A Prophet, directed by Jacques Audiard

A Prophet’s powerful contemporary spin on the conventions of crime films and prison dramas gives it resonance well beyond those limited horizons, argues Tom Jennings

Submitted by Tom Jennings on April 7, 2010

A New World Oracle. Film review – Tom Jennings
French director Jacques Audiard has developed a distinctive focus on the ambivalent motivations of male characters trapped in cycles of deceit, violence and all-round moral turpitude – from A Self-Made Hero’s (1996) fake Resistance hero, through Read My Lips’ (2001) petty criminal aiding a downtrodden office worker’s revenge on her corrupt bosses, to a property scam thug in The Beat That My Heart Skipped (2005) seeking escape from mundane malevolence through classical musicianship. Now, polishing a screenplay by Abdel Raouf Dafri – who also wrote Jean-Francois Richet’s Mesrine (reviewed in Freedom, 26th September 2009) – his new film represents the more audacious ambition to revise the grandiose gangster saga formulas of The Godfather, Goodfellas, and Scarface. So, although the cinematic reference points remain classic Hollywood film noir melodrama – twisted through 1950s/60s French variations (by Dassin, Clouzot, Melville, et al) specifying rich social milieux rather than bloated tragic antimartyrs – A Prophet heralds Audiard’s concept of a new prototype of criminality.
We begin with Malik El Djebena (Tahar Rahim) – an illiterate teenager of North African descent reared in state institutions – graduating from homeless delinquency to a six-stretch for assaulting a policeman (probably the “his head attacked my truncheon” variety).

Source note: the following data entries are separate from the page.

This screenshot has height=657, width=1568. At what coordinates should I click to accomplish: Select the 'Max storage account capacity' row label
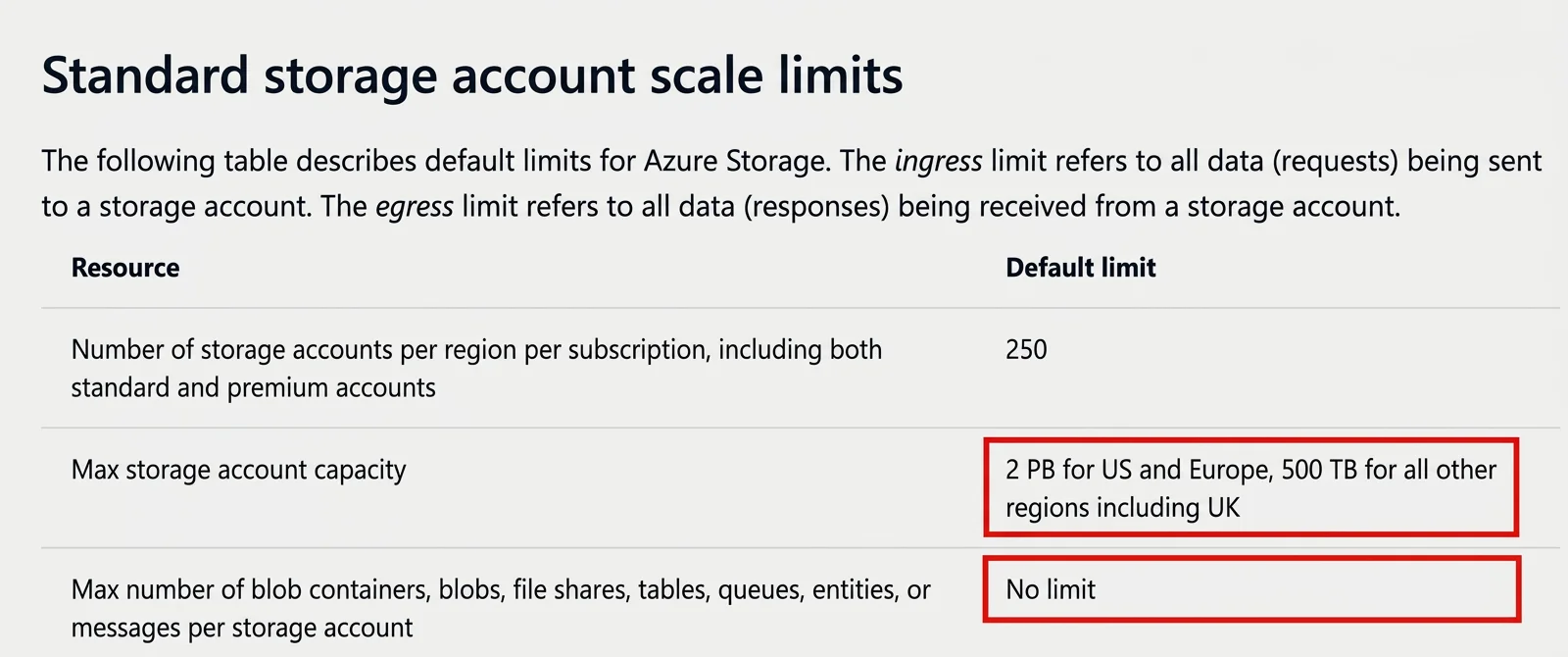(238, 471)
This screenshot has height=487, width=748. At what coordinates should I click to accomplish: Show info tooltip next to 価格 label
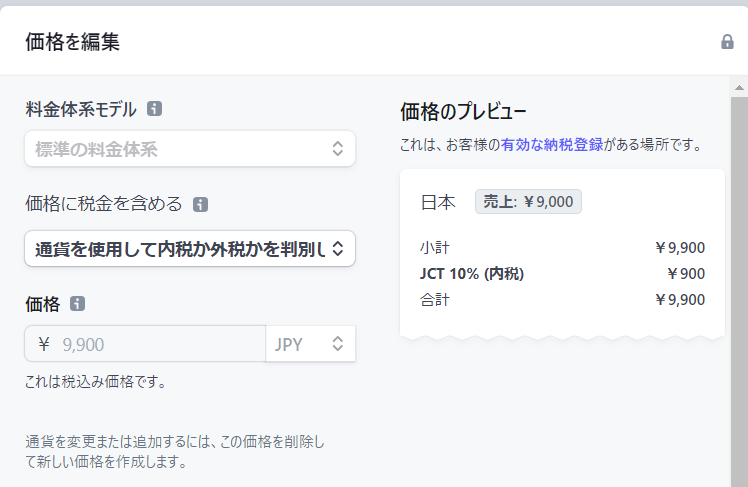78,303
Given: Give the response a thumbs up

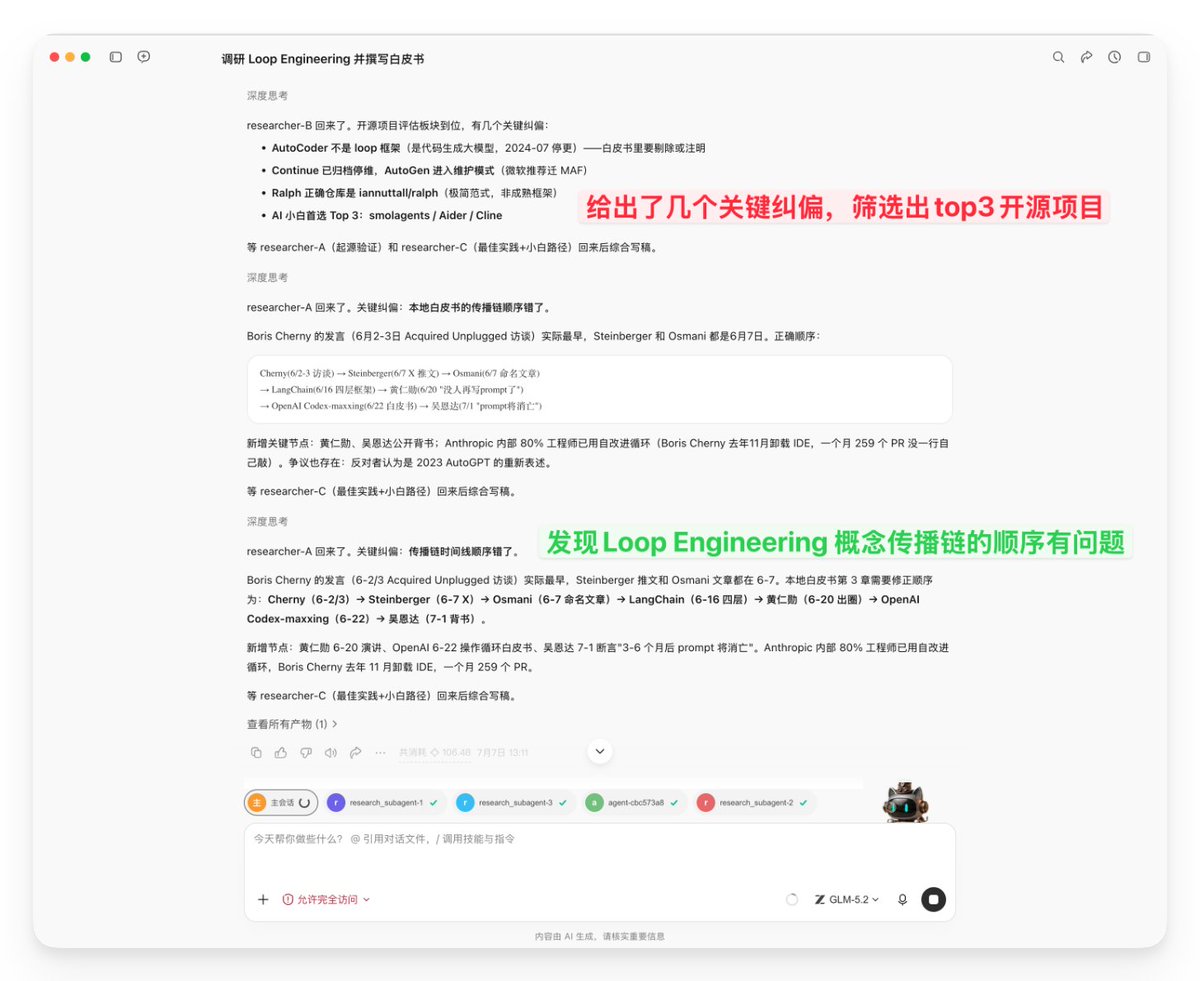Looking at the screenshot, I should coord(281,752).
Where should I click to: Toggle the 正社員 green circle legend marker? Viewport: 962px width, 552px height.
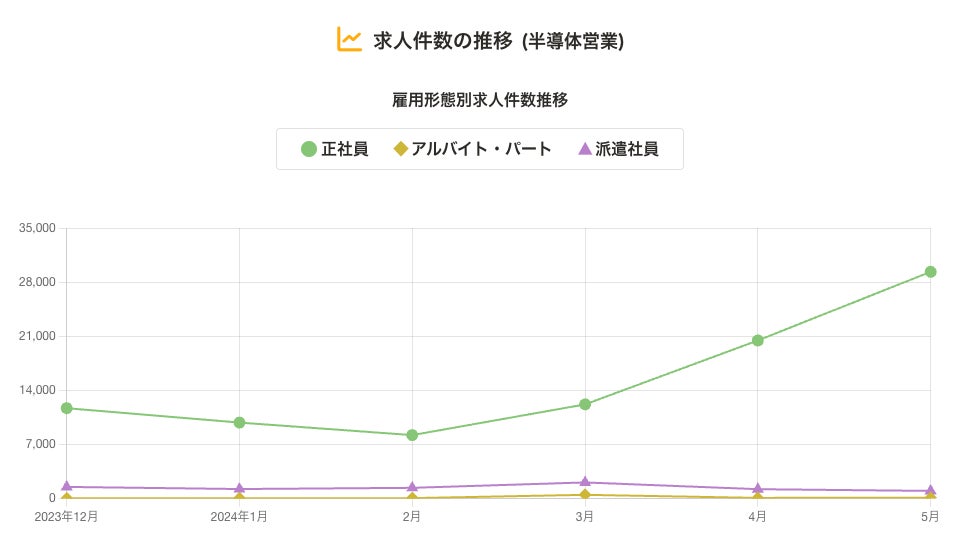tap(309, 149)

With no friends, family, resources or knowledge – and, crucially, no malicious streak or particular axe to grind (beyond a short temper when messed with) – his sensible strategy to keep his head down, surviving day to day, collapses immediately. Refusing a mid-level gangster’s sexual proposition, he is press-ganged into executing him by the rival Corsicans. This horrific initiation into the service of the jail’s head mafioso Cesar Luciani (Niels Arestrup) yields diligent adaptation to dogsbody status, despised as a ‘dirty Arab’ but increasingly relied on by his patrons. Assimilating the first, most brutal lesson – whose victim thereafter haunts his dreams – Malik starts to educate himself, in reading and writing but also the minutiae of power and domination in the shifting sands of influence and allegiance among cons and screws.

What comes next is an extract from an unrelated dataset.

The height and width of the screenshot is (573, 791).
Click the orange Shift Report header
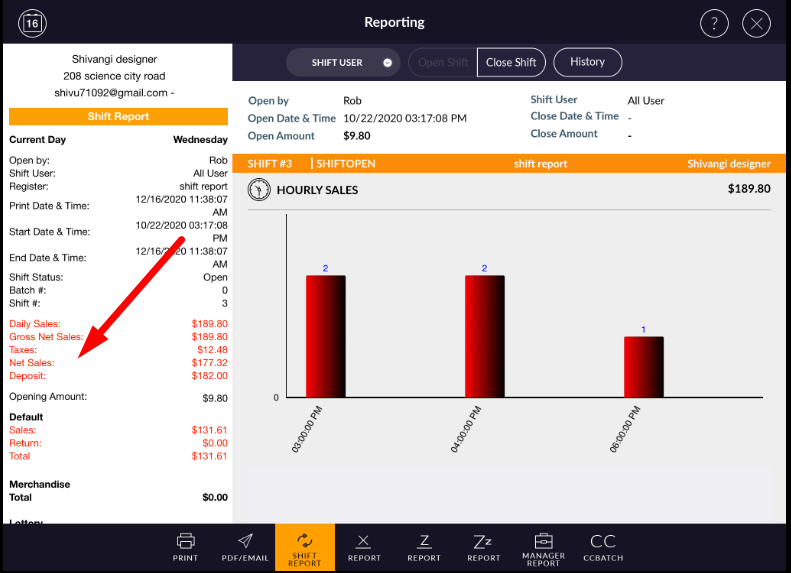(118, 116)
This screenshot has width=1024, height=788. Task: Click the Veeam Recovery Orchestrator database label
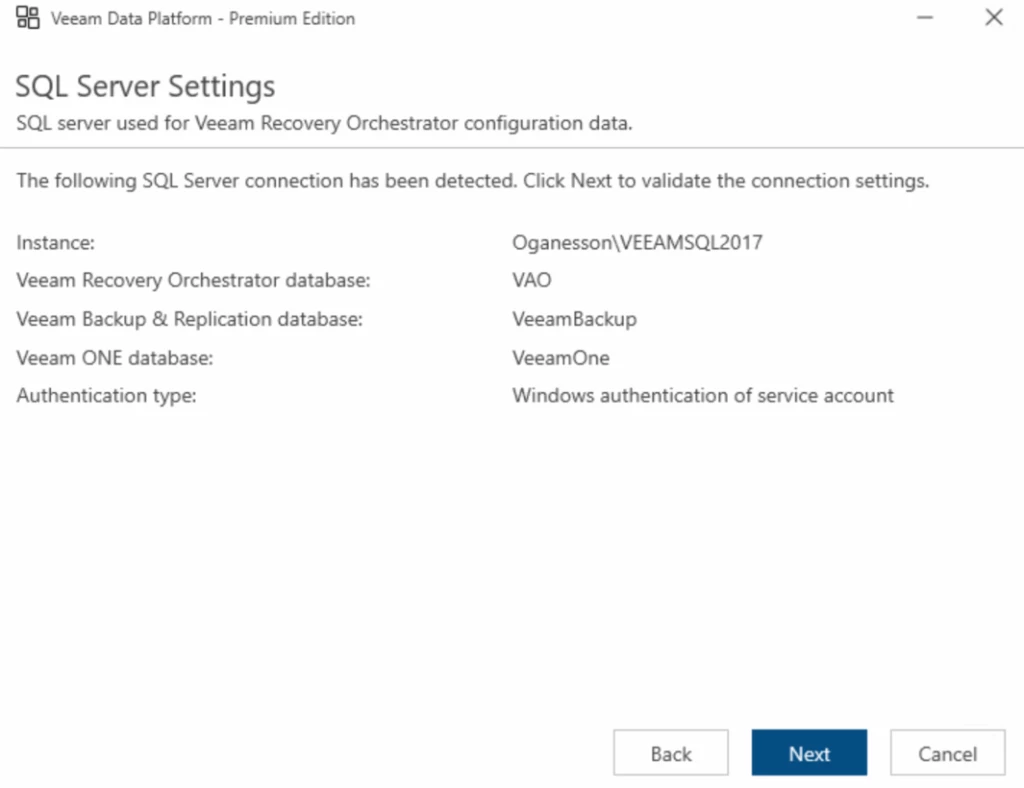(x=193, y=281)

Gradually grasping the bigger picture of the dynamics of the drugs trade sustaining the illicit enterprise, Malik imperceptibly senses his own potential agency. Observing his friend Ryad’s (Adel Bencherif) difficulties upon release encourages a perceptual shift from survival now to more long term. Then, entrusted with increasingly sensitive tasks during day release (supposedly, and ironically, for ‘job-training’), he realises that the traditional fixed hierarchies and protocols of organised crime are crumbling in betrayal and acrimony – unable to adjust to social, economic and demographic change. Meanwhile his lack of fixed identity and ambiguous tribal affiliations, not to mention new skills of mediation and diplomacy, leave him well-placed to scheme and network in building his own little empire, both in jail and outside – where, it turns out, similar rules appear to apply. Moreover, though now capable of bypassing conscience to channel post-traumatic stress in strategic viciousness, he remains basically decent and honest – with, nonetheless, a pragmatic appreciation of a world that is decisively neither.

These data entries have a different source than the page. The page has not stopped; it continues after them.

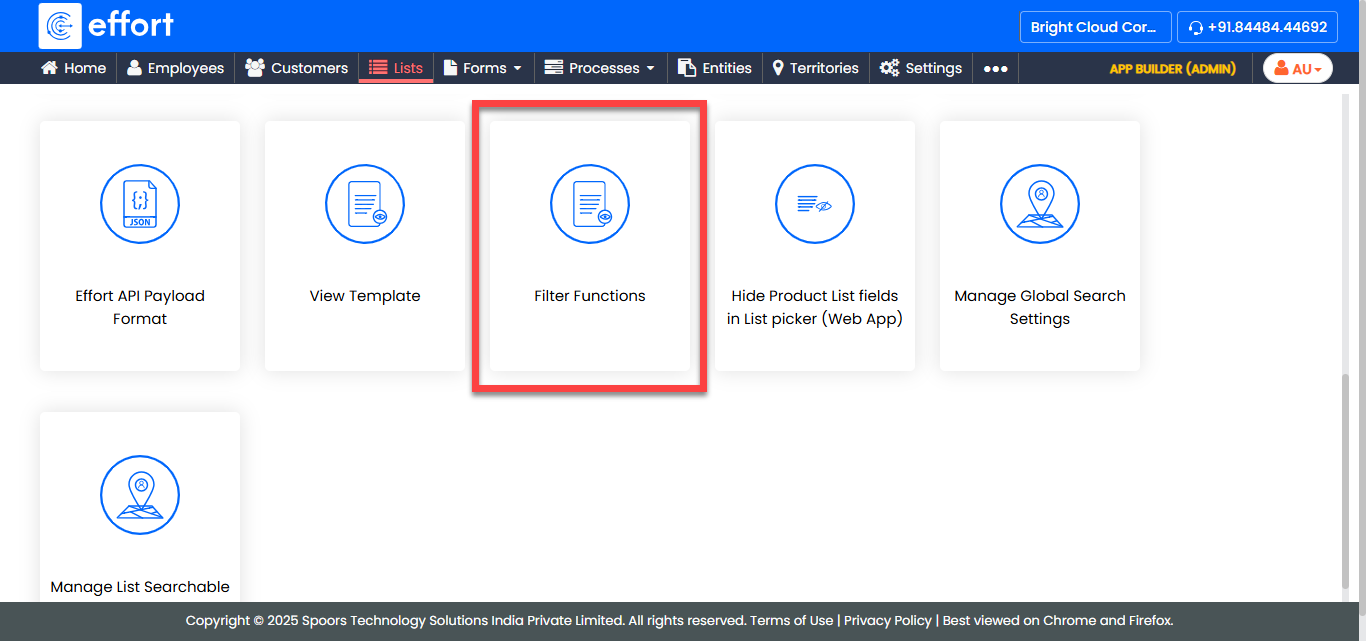This screenshot has width=1366, height=641.
Task: Click the three-dots more menu icon
Action: (995, 68)
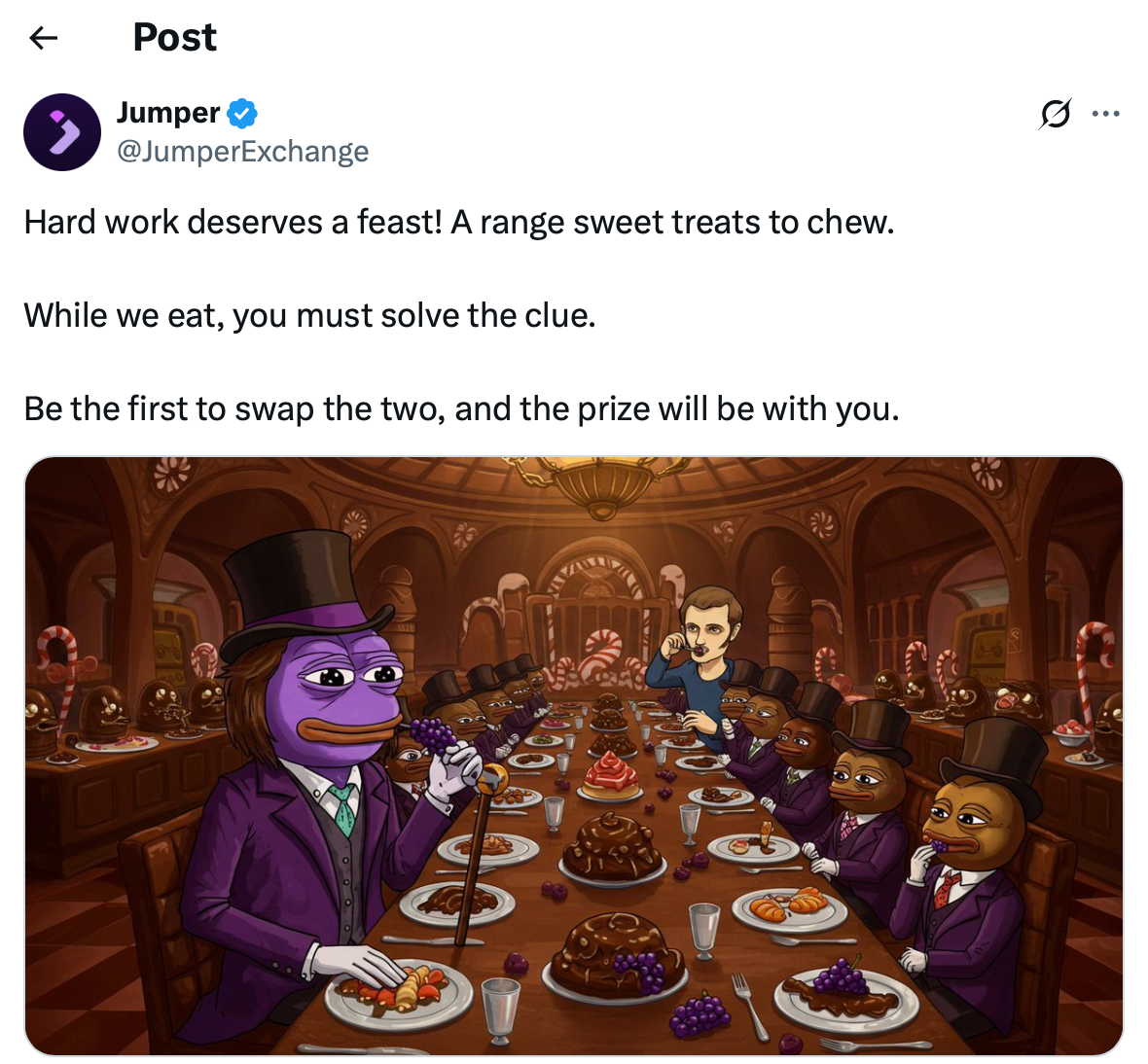This screenshot has width=1148, height=1064.
Task: Open the three-dot more options menu
Action: click(1106, 115)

Audiard’s primary script-doctoring was to render Malik a virtual ‘blank slate’ – surely inured during an abject upbringing to alienation from impersonal official authority, but certainly no clichéd hardened malcontent predisposed to aggression. At a stroke, this sidesteps Hollywood’s enduring default cod-psychology of criminality – individual character flaws magnifying into social psychosis – reinforced by casting a first-time actor with no star charisma to overdetermine character. Any disbelief in such innocence is then suspended by keeping the camera close, allowing viewers to encounter with his fresh, agonised eyes successive levels of humiliation and degradation – with focus and perspective sharply narrowed to emphasise restricted fields of action and understanding. His rites of passage subsequently manifest through markers of identity ascribed by others – object of control and condescension for criminal justice and law enforcement, or contempt from the Corsicans as a Muslim – until apparently slavish compliance with their peremptory dominance gives room to manoeuvre, ultimately summoning positive capabilities they can’t even recognise.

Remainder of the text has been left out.